What you need to do -
Set down exactly, from the records below, the line with "Click the W avatar next to queue message" through the line with "Task: Show filter pane funnel icon", and nothing else.
══ Available data
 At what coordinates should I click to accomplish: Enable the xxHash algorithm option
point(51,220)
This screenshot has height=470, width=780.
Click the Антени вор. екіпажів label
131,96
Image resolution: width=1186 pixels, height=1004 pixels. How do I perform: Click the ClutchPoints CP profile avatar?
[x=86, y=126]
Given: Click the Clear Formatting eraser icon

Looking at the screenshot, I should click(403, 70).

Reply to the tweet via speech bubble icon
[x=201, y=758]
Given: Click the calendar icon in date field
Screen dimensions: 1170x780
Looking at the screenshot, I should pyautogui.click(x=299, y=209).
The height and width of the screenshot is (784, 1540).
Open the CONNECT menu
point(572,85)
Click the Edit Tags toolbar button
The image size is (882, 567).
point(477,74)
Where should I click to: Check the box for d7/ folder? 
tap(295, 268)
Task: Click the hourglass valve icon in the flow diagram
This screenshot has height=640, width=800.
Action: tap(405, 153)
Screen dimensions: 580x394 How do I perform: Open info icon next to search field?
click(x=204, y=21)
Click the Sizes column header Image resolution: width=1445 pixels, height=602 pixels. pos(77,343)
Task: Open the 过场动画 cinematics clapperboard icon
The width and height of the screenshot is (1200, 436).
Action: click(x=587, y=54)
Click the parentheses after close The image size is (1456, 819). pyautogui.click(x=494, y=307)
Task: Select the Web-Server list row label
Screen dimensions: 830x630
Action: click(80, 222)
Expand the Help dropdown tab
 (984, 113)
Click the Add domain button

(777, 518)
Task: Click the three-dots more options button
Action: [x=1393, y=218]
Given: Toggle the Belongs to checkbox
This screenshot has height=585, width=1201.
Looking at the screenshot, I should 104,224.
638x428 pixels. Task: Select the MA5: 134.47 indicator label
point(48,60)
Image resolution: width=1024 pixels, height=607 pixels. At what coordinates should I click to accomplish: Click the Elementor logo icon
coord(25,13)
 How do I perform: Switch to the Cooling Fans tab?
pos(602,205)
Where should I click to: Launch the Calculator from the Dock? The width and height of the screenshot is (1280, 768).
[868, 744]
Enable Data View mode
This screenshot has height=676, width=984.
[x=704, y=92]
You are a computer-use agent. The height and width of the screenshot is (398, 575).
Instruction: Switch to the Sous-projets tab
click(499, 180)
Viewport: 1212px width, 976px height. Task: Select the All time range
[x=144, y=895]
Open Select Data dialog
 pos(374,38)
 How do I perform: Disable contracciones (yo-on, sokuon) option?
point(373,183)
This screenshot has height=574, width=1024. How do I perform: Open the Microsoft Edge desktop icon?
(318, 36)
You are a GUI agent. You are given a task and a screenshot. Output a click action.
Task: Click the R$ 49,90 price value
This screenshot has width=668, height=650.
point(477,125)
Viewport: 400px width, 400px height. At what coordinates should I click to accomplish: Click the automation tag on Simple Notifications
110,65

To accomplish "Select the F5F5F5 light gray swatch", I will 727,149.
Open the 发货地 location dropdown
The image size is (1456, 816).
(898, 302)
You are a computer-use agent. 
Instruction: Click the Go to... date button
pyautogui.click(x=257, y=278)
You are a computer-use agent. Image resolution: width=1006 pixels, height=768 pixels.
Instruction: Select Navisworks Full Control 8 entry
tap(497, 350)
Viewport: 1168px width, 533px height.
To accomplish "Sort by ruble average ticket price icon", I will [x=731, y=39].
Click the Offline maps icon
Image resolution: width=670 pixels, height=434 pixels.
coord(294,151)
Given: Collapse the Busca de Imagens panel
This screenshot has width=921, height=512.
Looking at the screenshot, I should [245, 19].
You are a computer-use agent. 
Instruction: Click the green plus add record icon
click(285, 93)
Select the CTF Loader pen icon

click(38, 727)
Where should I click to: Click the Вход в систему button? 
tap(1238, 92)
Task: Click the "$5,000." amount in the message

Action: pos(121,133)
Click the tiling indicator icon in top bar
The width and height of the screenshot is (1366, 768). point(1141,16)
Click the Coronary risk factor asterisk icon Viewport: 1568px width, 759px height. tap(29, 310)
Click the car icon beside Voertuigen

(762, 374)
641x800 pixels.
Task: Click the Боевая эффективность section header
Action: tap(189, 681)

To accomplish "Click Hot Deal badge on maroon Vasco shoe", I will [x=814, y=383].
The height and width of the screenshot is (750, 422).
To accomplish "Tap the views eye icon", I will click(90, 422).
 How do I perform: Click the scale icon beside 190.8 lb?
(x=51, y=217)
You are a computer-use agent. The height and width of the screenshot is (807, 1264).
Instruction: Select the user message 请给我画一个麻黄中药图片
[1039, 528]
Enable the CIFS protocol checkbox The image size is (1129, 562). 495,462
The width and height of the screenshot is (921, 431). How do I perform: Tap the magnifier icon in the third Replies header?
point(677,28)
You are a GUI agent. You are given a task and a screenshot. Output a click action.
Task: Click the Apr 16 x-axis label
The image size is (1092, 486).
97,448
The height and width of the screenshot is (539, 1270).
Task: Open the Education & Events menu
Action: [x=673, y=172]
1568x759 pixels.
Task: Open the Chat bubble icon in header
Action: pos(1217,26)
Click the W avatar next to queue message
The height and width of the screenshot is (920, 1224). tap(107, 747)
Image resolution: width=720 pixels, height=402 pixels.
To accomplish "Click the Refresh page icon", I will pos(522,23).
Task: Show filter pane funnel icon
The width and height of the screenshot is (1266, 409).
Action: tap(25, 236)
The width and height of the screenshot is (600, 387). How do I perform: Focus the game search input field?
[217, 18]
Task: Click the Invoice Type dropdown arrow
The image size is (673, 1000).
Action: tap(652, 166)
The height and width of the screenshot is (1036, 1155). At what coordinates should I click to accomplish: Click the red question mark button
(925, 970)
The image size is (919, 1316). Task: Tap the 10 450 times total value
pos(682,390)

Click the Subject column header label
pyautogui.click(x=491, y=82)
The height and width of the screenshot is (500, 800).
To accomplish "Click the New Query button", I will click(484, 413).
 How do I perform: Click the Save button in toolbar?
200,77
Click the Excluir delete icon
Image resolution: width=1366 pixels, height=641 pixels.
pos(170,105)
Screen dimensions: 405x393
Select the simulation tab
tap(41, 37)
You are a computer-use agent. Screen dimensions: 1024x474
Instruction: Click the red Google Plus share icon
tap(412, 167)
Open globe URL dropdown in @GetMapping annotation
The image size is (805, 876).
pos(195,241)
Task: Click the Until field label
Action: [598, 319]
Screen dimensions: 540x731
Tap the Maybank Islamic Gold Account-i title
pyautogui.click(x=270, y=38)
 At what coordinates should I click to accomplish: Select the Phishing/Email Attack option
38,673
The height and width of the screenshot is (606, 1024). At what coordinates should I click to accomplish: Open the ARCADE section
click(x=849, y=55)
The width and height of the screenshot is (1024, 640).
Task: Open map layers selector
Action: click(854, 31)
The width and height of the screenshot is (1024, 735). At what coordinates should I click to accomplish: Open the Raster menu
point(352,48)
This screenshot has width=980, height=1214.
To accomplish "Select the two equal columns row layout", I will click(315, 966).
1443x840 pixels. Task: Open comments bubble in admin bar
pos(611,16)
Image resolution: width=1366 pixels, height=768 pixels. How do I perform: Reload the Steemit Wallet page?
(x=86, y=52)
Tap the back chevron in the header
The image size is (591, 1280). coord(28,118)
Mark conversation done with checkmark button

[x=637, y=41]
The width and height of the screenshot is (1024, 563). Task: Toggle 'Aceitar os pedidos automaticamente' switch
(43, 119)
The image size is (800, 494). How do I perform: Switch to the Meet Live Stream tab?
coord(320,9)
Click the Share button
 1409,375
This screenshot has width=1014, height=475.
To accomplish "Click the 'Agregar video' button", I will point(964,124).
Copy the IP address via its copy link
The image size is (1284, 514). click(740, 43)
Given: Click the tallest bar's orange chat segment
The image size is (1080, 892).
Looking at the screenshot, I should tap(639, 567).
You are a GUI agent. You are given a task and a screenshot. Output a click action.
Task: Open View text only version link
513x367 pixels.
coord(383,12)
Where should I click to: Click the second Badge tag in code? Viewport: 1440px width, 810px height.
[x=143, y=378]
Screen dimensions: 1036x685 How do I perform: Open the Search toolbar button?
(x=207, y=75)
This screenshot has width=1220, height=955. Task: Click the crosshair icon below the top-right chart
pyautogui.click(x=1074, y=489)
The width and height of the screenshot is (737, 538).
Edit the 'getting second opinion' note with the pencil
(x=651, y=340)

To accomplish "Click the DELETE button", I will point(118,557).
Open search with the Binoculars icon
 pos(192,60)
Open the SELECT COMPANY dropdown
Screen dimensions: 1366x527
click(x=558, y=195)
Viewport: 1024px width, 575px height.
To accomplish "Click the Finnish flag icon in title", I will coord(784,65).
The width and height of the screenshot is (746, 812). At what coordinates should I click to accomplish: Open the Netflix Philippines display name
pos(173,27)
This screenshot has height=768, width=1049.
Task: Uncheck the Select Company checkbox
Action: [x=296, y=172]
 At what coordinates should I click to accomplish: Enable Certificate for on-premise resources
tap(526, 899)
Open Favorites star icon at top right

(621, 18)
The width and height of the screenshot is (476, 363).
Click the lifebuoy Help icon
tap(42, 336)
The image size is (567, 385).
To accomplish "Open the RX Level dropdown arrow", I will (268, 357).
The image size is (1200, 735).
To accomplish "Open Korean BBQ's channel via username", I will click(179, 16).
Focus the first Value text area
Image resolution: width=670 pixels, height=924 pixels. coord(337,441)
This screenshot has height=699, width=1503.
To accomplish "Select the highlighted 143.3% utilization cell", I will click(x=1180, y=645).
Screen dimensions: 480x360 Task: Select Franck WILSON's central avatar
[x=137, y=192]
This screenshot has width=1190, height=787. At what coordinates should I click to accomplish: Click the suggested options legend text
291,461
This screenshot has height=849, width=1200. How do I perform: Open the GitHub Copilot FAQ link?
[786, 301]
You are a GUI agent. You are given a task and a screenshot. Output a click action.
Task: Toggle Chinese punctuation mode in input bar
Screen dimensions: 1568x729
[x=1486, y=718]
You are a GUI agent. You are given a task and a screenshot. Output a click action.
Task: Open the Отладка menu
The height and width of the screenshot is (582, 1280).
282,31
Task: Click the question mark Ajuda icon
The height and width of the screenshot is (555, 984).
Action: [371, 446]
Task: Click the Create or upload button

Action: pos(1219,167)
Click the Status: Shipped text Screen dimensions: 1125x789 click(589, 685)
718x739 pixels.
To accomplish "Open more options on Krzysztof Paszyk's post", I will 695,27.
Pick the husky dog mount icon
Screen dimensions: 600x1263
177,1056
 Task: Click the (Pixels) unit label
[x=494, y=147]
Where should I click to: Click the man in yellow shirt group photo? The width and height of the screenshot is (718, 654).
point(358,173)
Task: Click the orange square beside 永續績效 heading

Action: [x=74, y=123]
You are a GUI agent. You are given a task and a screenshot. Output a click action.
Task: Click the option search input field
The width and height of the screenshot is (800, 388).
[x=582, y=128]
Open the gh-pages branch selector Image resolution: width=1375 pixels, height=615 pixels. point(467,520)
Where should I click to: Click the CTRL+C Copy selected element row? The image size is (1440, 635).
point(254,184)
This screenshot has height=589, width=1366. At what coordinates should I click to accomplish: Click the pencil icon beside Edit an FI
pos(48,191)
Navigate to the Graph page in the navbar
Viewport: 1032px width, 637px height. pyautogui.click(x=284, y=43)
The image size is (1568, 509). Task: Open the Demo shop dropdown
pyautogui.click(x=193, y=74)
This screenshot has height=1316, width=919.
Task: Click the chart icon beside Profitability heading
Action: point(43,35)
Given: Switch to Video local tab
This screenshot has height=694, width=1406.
════
Solution -
Click the W avatar next to queue message
The height and width of the screenshot is (920, 1224). tap(107, 747)
Image resolution: width=720 pixels, height=402 pixels.
To accomplish "Click the Refresh page icon", I will pos(522,23).
Task: Show filter pane funnel icon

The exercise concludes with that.